M.-F. Lange, sociologue, aborde la question du rapport entre la société et l'éducation et pointe le rôle déterminant de la famille sur la « demande sociale d'éducation >> (2006 : 170). Elle met en exergue les freins liés aux conditions de vie sur le « métier d'élève » et la réussite scolaire (2006 : 176). En mettant l'accent sur le rôle de la femme dans la conception de l'éducation comme un droit, elle insiste sur la nécessité de concevoir l'éducation comme un « droit >> au sein d'un ensemble de « droits >> complémentaires entre eux « Vouloir promouvoir le droit à l'école ou à l'éducation sans prendre en compte tous les manquements aux autres droits risque de ne pas engendrer l'adhésion populaire présumée et/ou souhaitée >> (2006 : 178).

Plus récemment, A. Doudjidingao publiait en 2009 une thèse de doctorat en économie sur la relation entre éducation et croissance en Afrique subsaharienne. Cette thèse met notamment en exergue que « les effets de l'éducation sur la croissance sont conditionnés par l'amélioration de l'environnement politique, et la capacité des institutions à générer des politiques égalitaires et le rétablissement de l'insécurité liée aux conflits généralisés sur le continent>> (2009 : 317).

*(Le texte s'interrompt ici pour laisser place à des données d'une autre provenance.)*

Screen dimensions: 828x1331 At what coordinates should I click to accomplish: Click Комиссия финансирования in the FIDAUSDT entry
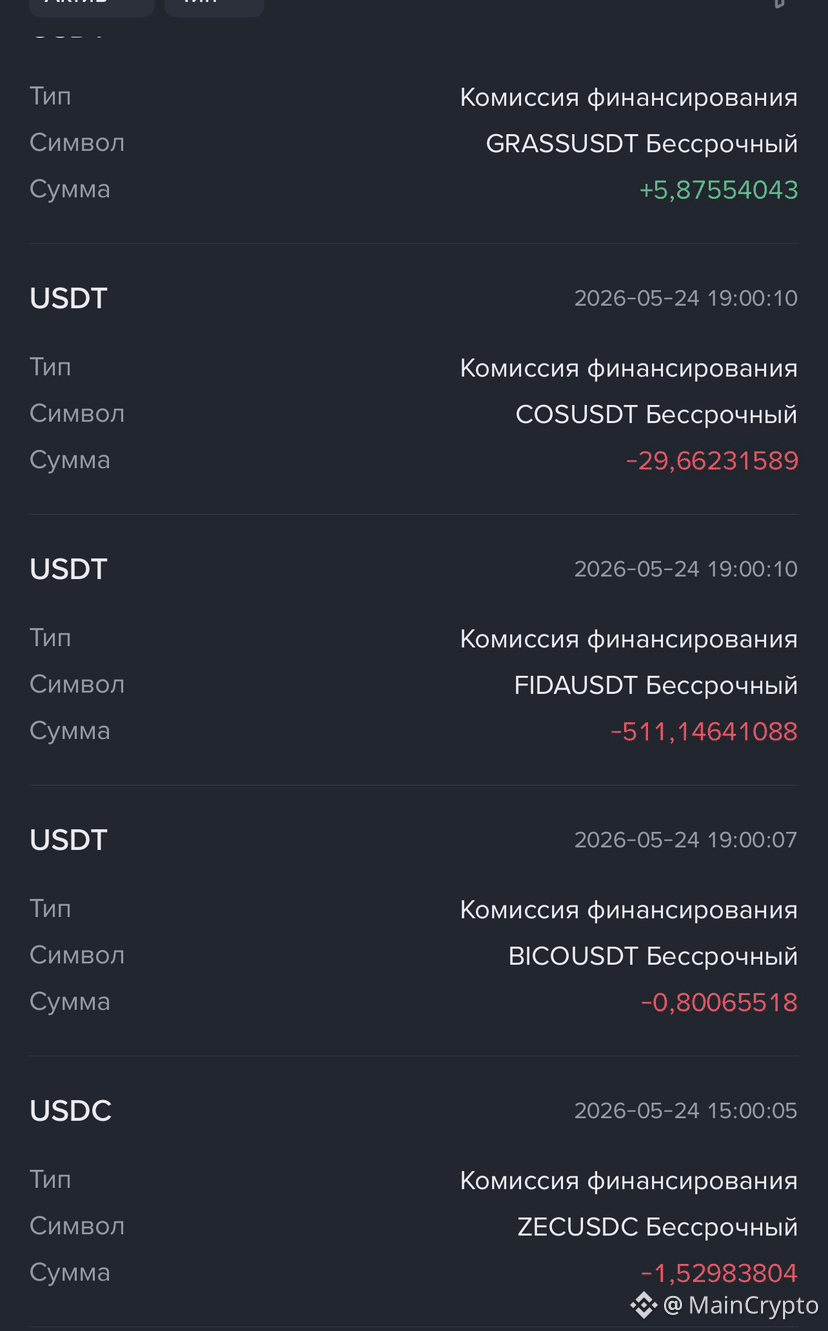tap(629, 639)
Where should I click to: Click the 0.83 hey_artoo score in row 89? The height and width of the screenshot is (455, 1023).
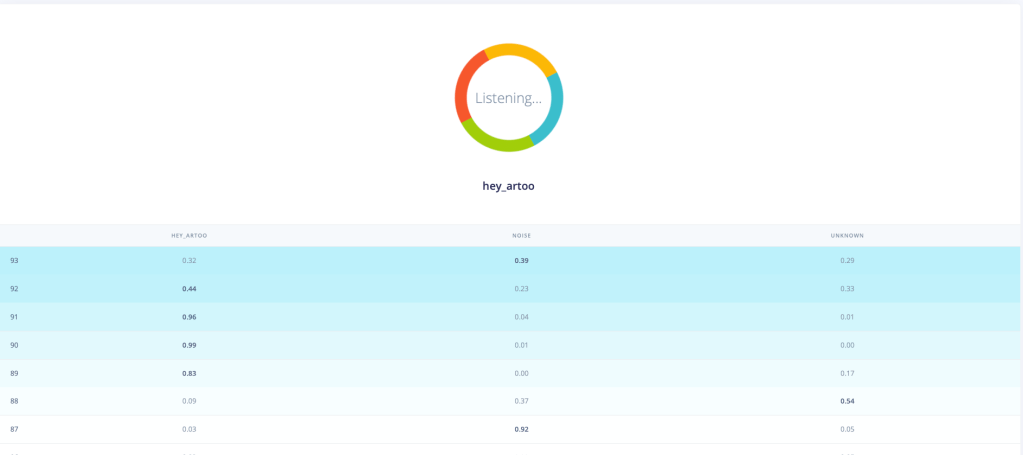tap(189, 373)
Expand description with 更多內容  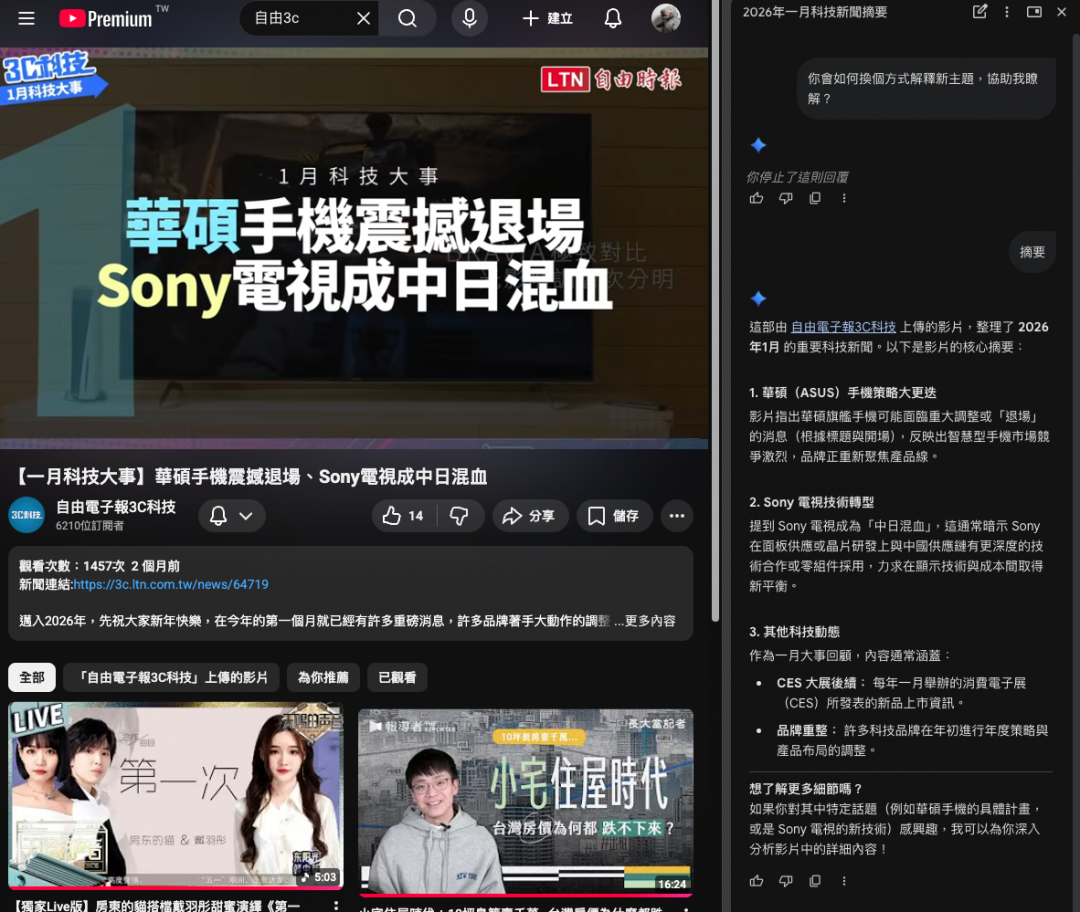click(x=650, y=621)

Dans le chapitre consacré au rôle des facteurs conjoncturels, les résultats de ses recherches montrent que le niveau et le nombre moyen des personnes formées sont déterminants pour déclencher des externalités positives à l'échelle d'une nation ou d'une région. Le faible niveau de développement ou d'investissement éducatif d'un pays influence négativement le développement des pays voisins, indépendamment de leurs efforts, il parle ainsi d'effet d'appariement.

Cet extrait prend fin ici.